Koty nie zdominowały jeszcze Korei (choć pewnie planują to razem z podbojem całego świata). Mimo że coraz częściej wdzierają się do koreańskich domów, bardziej popularne pozostają tu psy. Jeszcze dziesięć lat temu nie widziałam nigdzie przejawów tego trendu, ale w ostatnim czasie ulice Korei Południowej zaroiły się od małych uroczych piesków. Im słodszy, tym lepszy. Najlepiej maleńki i jasny. Koreańczycy stroją więc swoich pupili w kolorowe bluzy i sukienki z tiulem, a także prowadzają do psich fryzjerów na fryzowanie i farbowanie sierści. Psiego przyjaciela można łatwo nabyć w sklepie zoologicznym. Szczeniaczki spędzają tam całe dnie w małych szklanych celach na witrynie, tak żeby mógł je podziwiać każdy przechodzień. Ten sposób przetrzymywania psów wywołuje mój sprzeciw, ale u większości Koreańczyków raczej nie wzbudza kontrowersji. Hodowla w prywatnym domu również może odbiegać od przyjętych w Europie standardów. Niektórzy właściciele codziennie wyprowadzają swoje maleństwa na spacer, przy okazji z dumą prezentując ich bajeczne wdzianka. Inni nie widzą takiej potrzeby. Znajoma Unni wyprowadza swojego psa raz w tygodniu. Uważa, że zwierzak ma za słabe łapki, by biegać codziennie po dworze. Inna przetrzymuje swojego psa w mieszkaniu… w klatce. Boi się, że zwierzę zniszczy meble lub naniesie sierść. Pupil, poza porą spaceru i jedzenia, spędza dnie na mocno ograniczonej przestrzeni…

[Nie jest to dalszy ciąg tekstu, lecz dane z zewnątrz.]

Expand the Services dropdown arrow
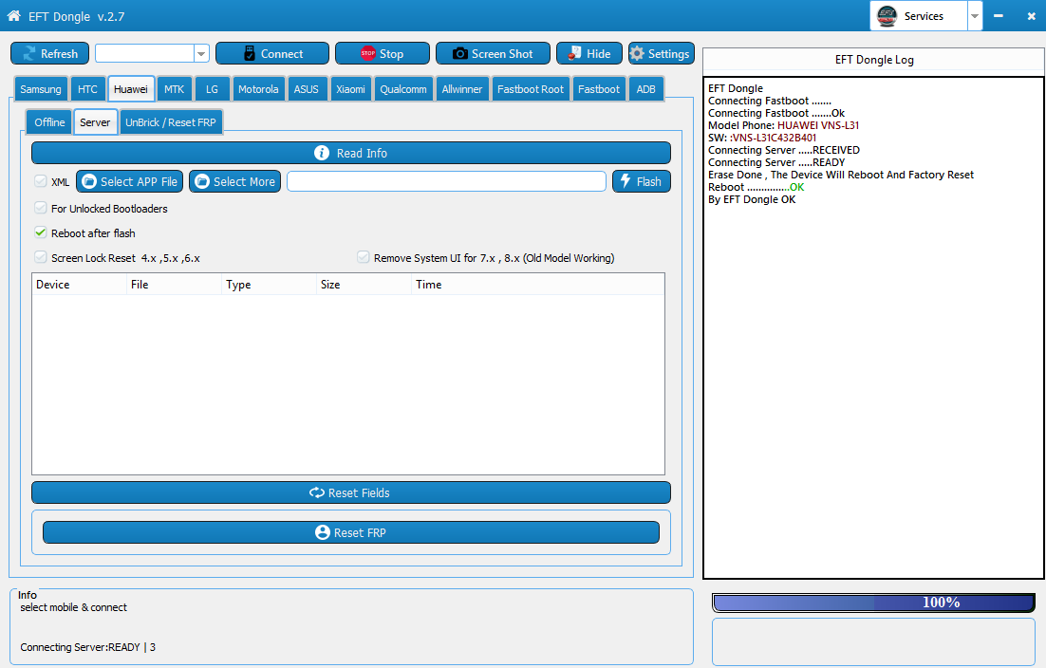pyautogui.click(x=974, y=16)

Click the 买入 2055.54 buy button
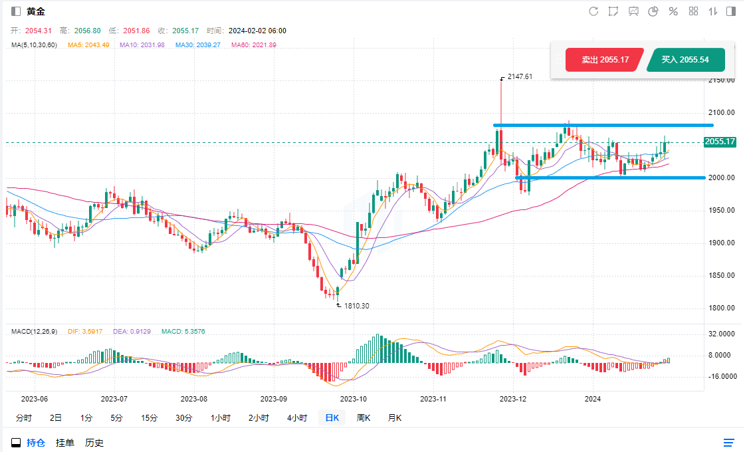685,60
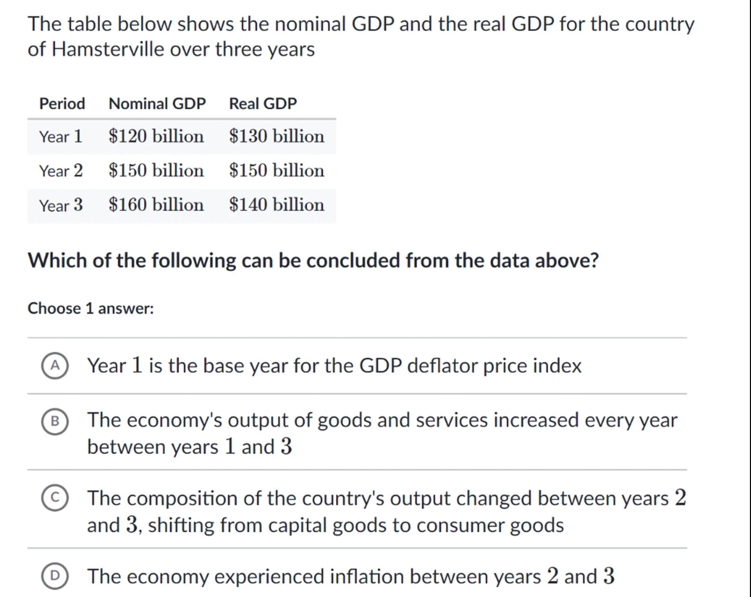The height and width of the screenshot is (597, 751).
Task: Click the Period column header
Action: [62, 104]
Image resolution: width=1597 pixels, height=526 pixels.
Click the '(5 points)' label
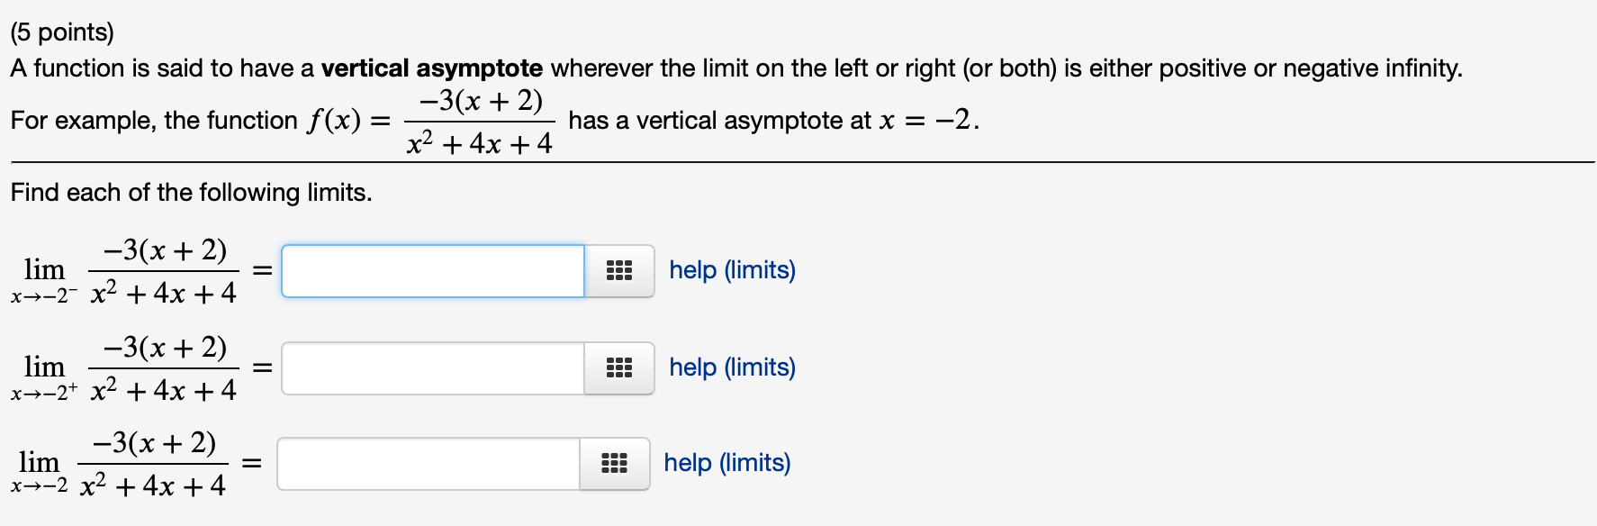coord(62,32)
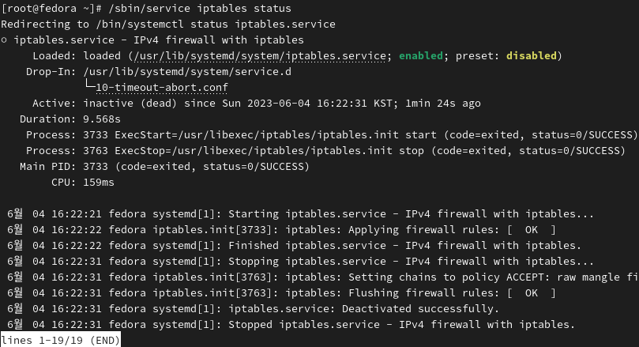The height and width of the screenshot is (347, 639).
Task: Click the 'inactive (dead)' active state text
Action: [x=130, y=104]
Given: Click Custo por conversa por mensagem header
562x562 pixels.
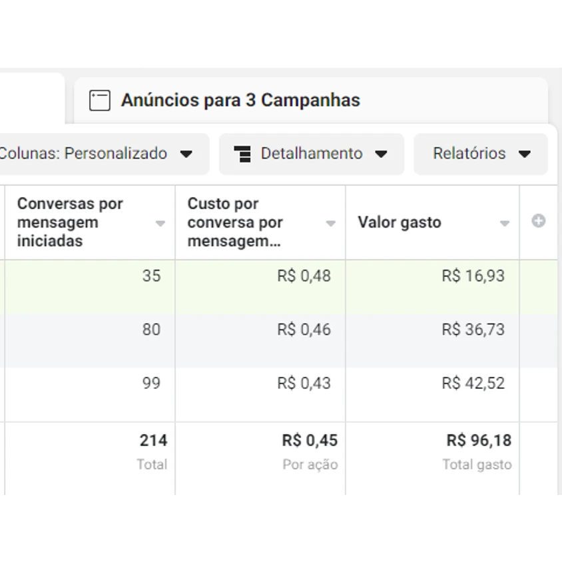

W klatkach na pokaz lądują nie tylko pieski.  Kilka lat temu na osiedlu Unni natykam się na zakład organizujący zajęcia dla dzieci. Tematem jest oswajanie ze zwierzętami. Trudno minąć to miejsce obojętnie ‒ przed drzwiami wzrok przyciąga klatka z żywą reklamą ‒ małą świnką. Oczywiście ciasna klatka. Podłoga z pręcików. Ledwo mieści się tu zwierzę wraz z miseczką wody. Nie wygląda na szczęśliwe ani zrelaksowane.  Jedyny plus jest taki, że ulica jest mało uczęszczana i nieszczęsną świnkę nie stresuje zbyt wielu przechodniów i aut. Mimo to jej sytuacja wygląda na nie do pozazdroszczenia i robi mi się jej żal. Jeśli tak wygląda los sztandarowej świnki, nie chcę wiedzieć jak przetrzymywane są inne prezentowane na zajęciach zwierzęta.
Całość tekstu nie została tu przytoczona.